Upon reaching the line that contains "The height and" in the records below, begin repeating every line exactly through the last one, skipping pictures.

+++ PROVIDED DATA

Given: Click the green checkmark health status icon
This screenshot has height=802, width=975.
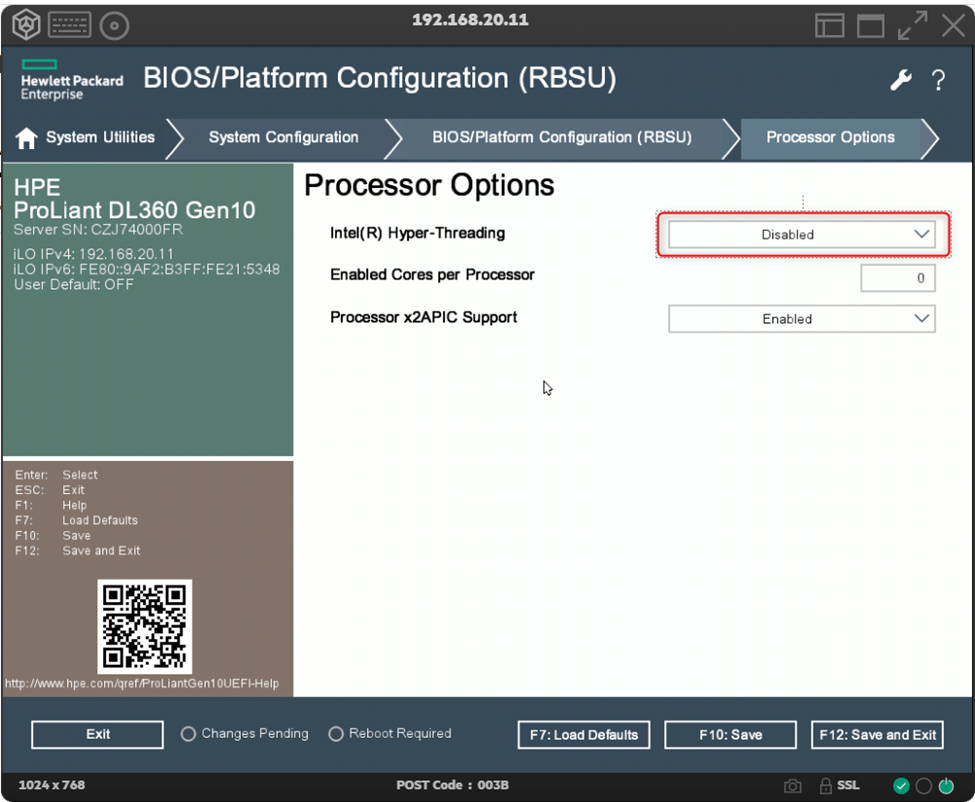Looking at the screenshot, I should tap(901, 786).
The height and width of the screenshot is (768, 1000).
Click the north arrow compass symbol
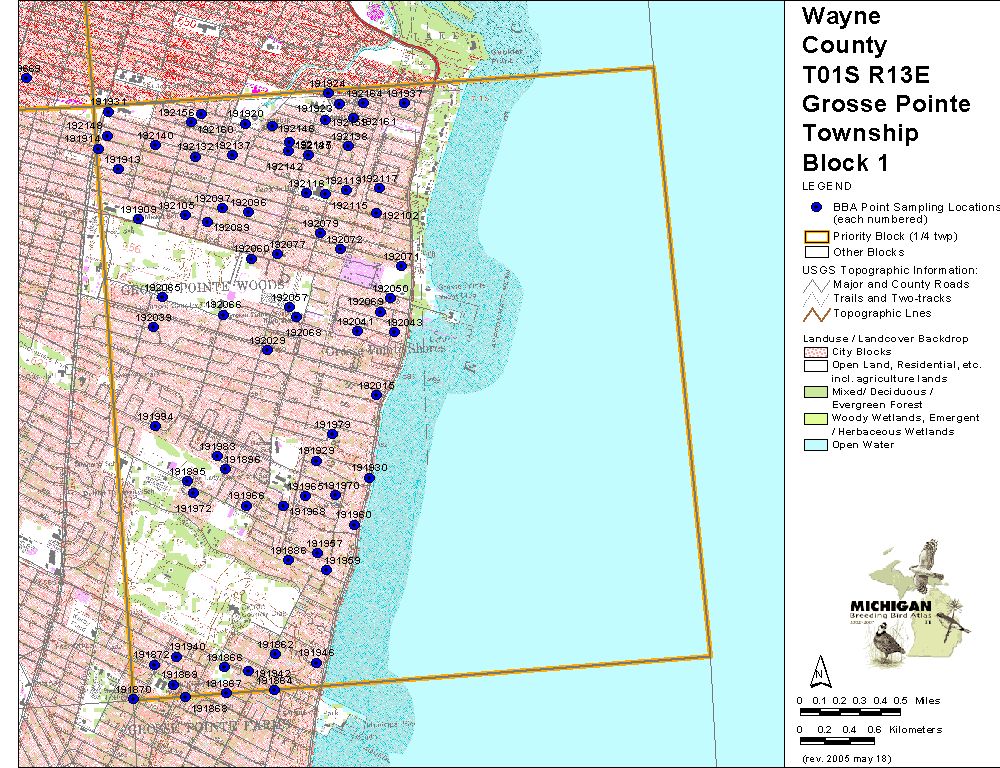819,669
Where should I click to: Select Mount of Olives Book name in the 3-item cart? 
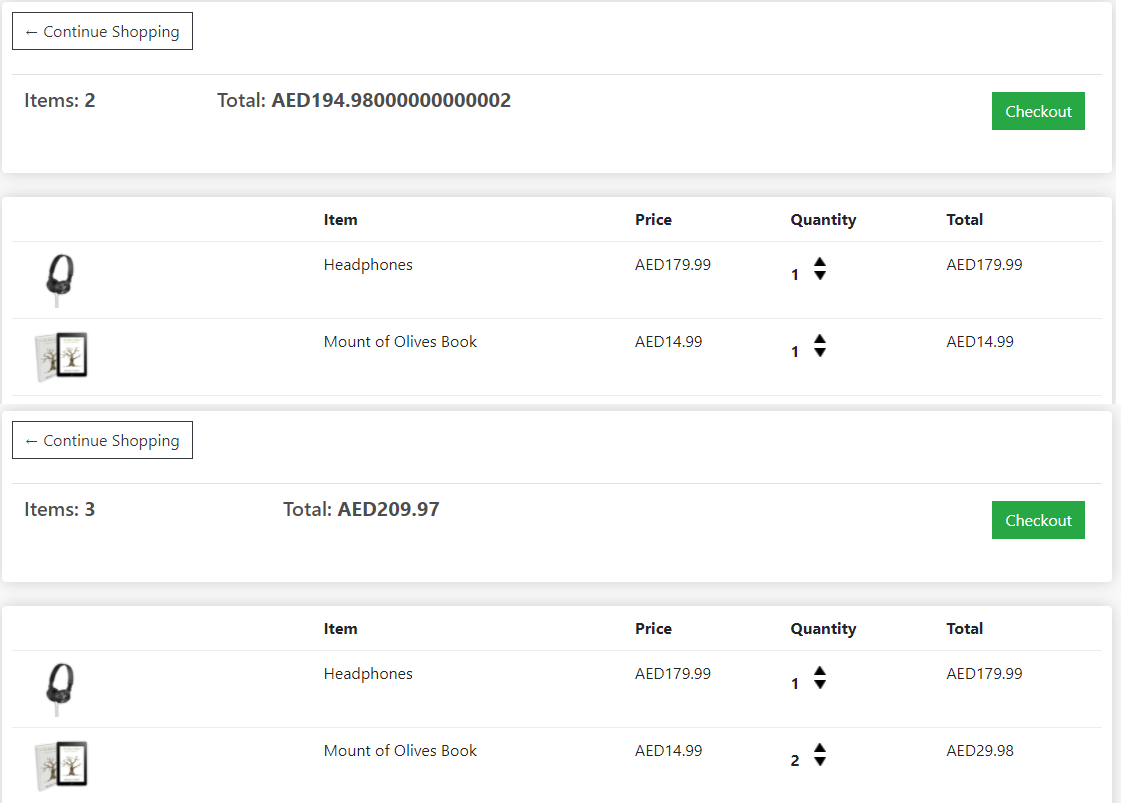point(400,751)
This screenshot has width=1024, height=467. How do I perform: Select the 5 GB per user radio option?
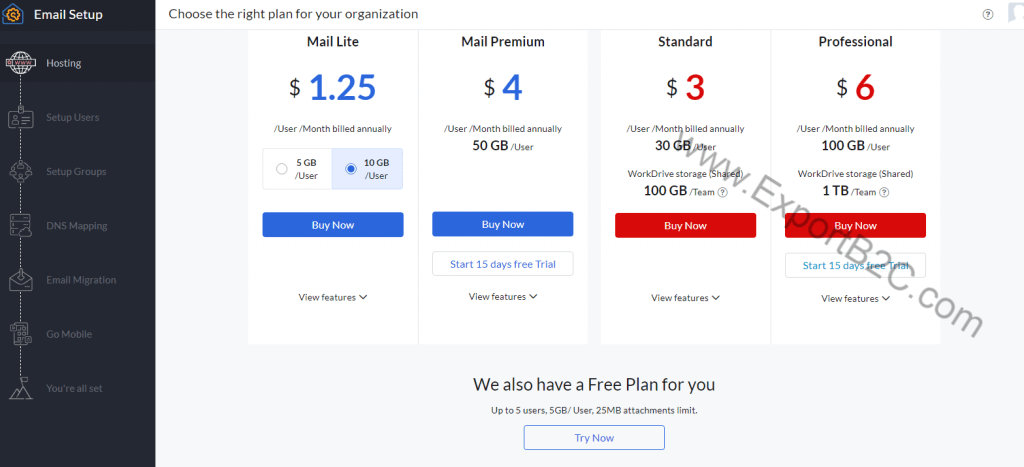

++++++

### EXERCISE ANSWER
The height and width of the screenshot is (768, 1000).
Click the north arrow compass symbol
819,669
Where should I click to: Select Mount of Olives Book name in the 3-item cart? 
point(400,751)
This screenshot has width=1024, height=467. How do I perform: Select the 5 GB per user radio option?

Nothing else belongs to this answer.